TONY Penn looks at the challenges of Covid-19, how different it is living in Tenbury now rather than in Coventry as a boy where he remembers the infamous German bombing of the city.

“Janet and I are both in our eighties and enjoying good health for which we count ourselves very fortunate. We were both born in Coventry and lived through the blitz. Janet was evacuated to a convent at the age of three and a half. Her older sister had a serious operation the day before the blitz. Her mother, unable to get through the devastated city centre, cycled round it to reach the hospital. She found Janet’s sister, and two other patients lying in beds parked in the road. Staff asked her mother to help in the hospital whilst she had no idea of where daughter Ann would end up. She was eventually found in Warwick Hospital!
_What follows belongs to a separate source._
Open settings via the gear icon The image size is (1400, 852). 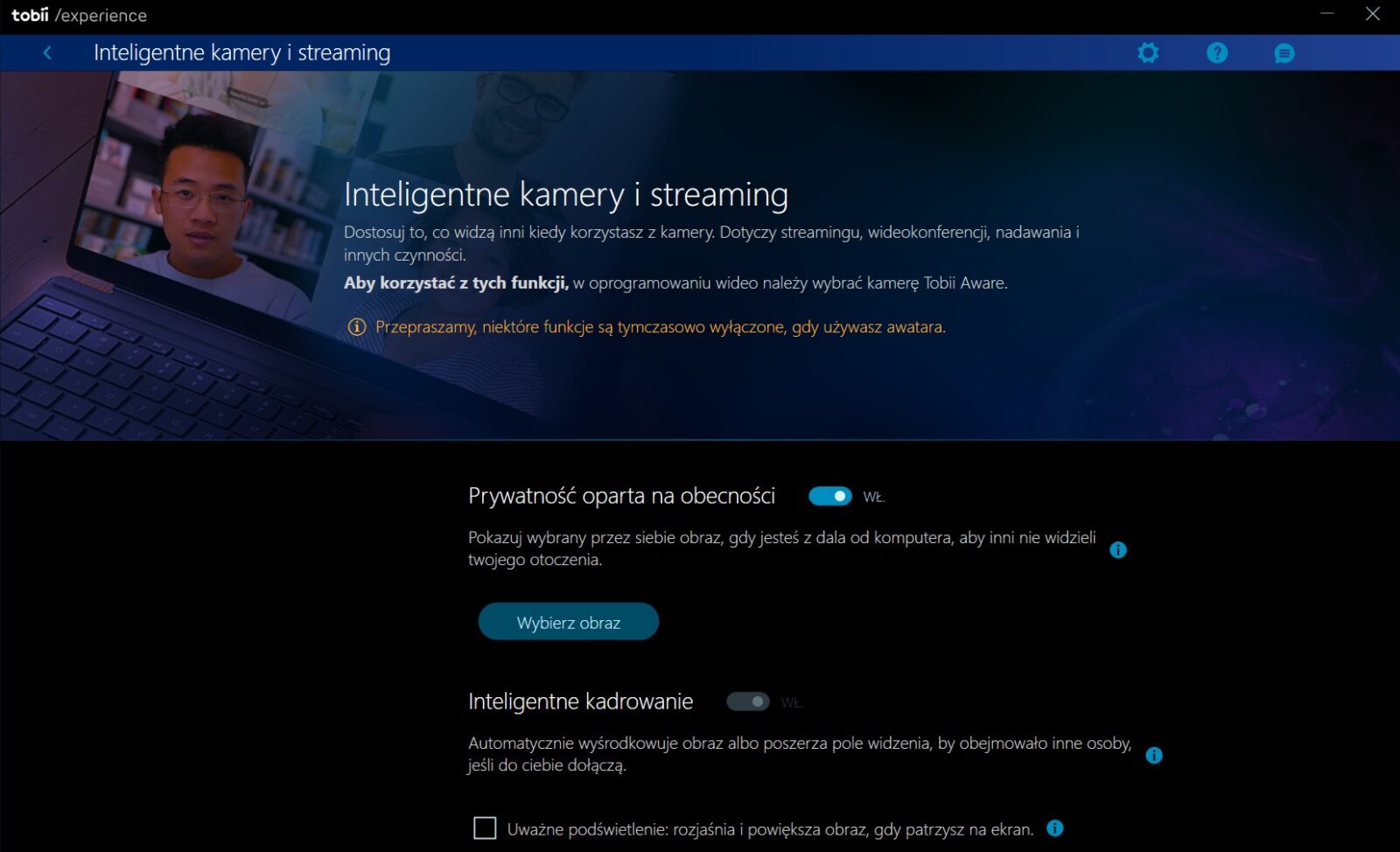[x=1148, y=53]
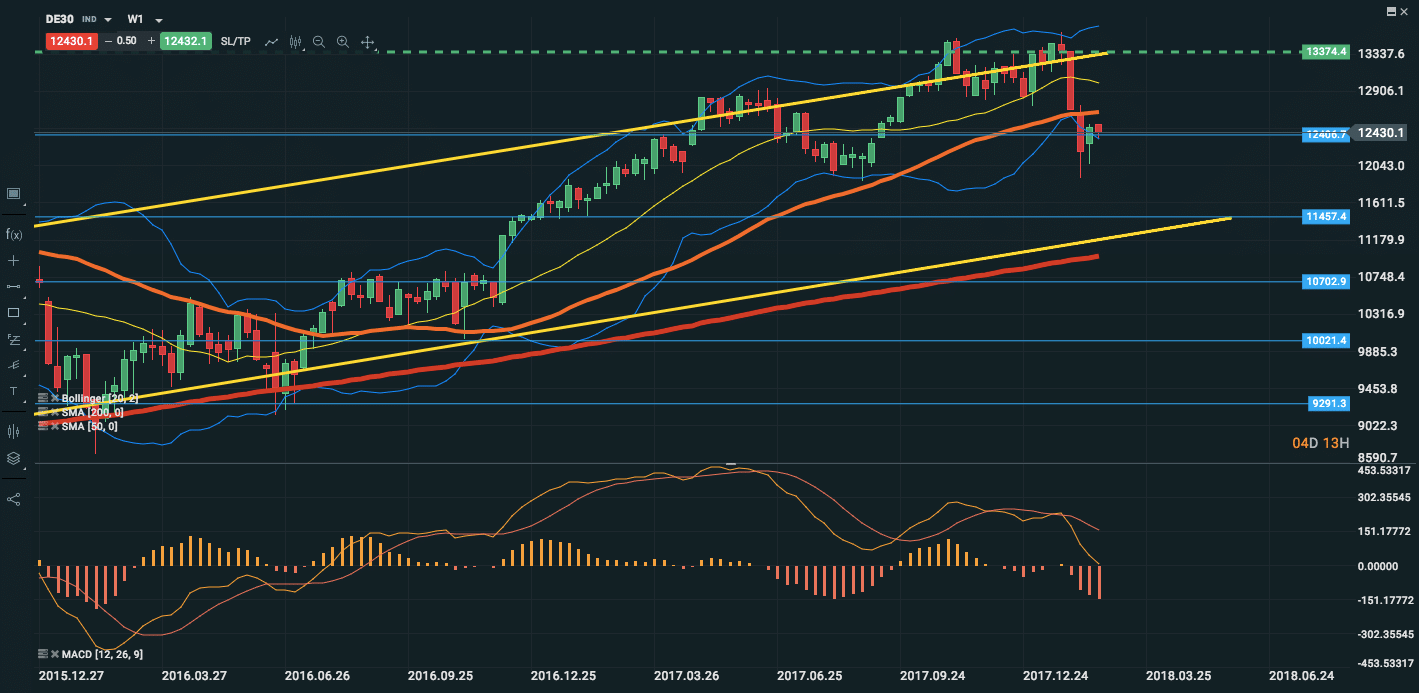Decrease trade volume with minus button

click(x=108, y=41)
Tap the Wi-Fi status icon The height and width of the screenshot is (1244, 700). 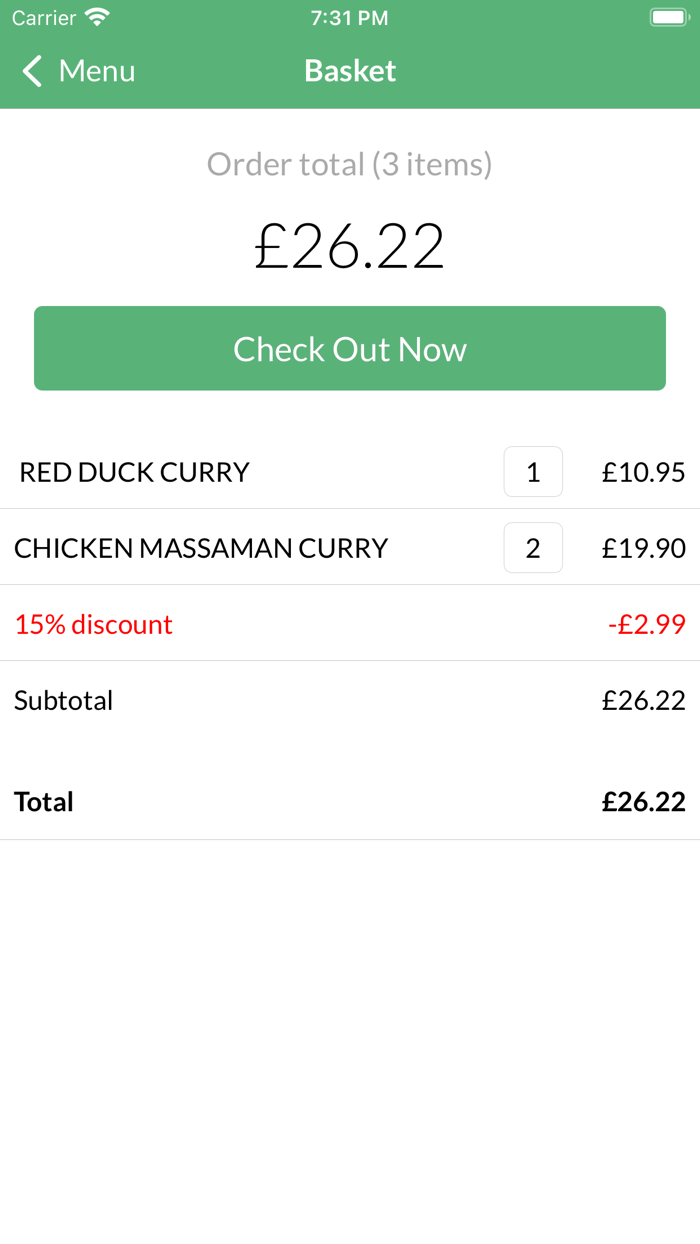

“We both knew what the sound of bombs falling was like. My family had to vacate our home in the middle of the night when a land mine fell nearby. Fortunately, it didn’t explode! We subsequently moved out to Sapcote, a village in Leicestershire near Hinckley, the home of Sketchley Dry Cleaners. The country life was quite a contrast with me spending all my spare time on a local farm. My father travelled to Coventry to work, became a local ARP Warden and reared half a pig and sold hen “fruit” from an allotment.

“What is such a contrast with the present situation was the fact that everyone was able to “pull together”. We didn’t have to keep two metres apart! Londoners wouldn’t have been able to use the tubes as bomb shelters had this restriction been in place! Despite wartime restrictions we still enjoyed the freedom to hug one another and enjoy a pint down at the pub.

“We have been lucky to have each other’s company during the lockdowns and tier restrictions. A major worry has been those living on their own and those with mental health problems.”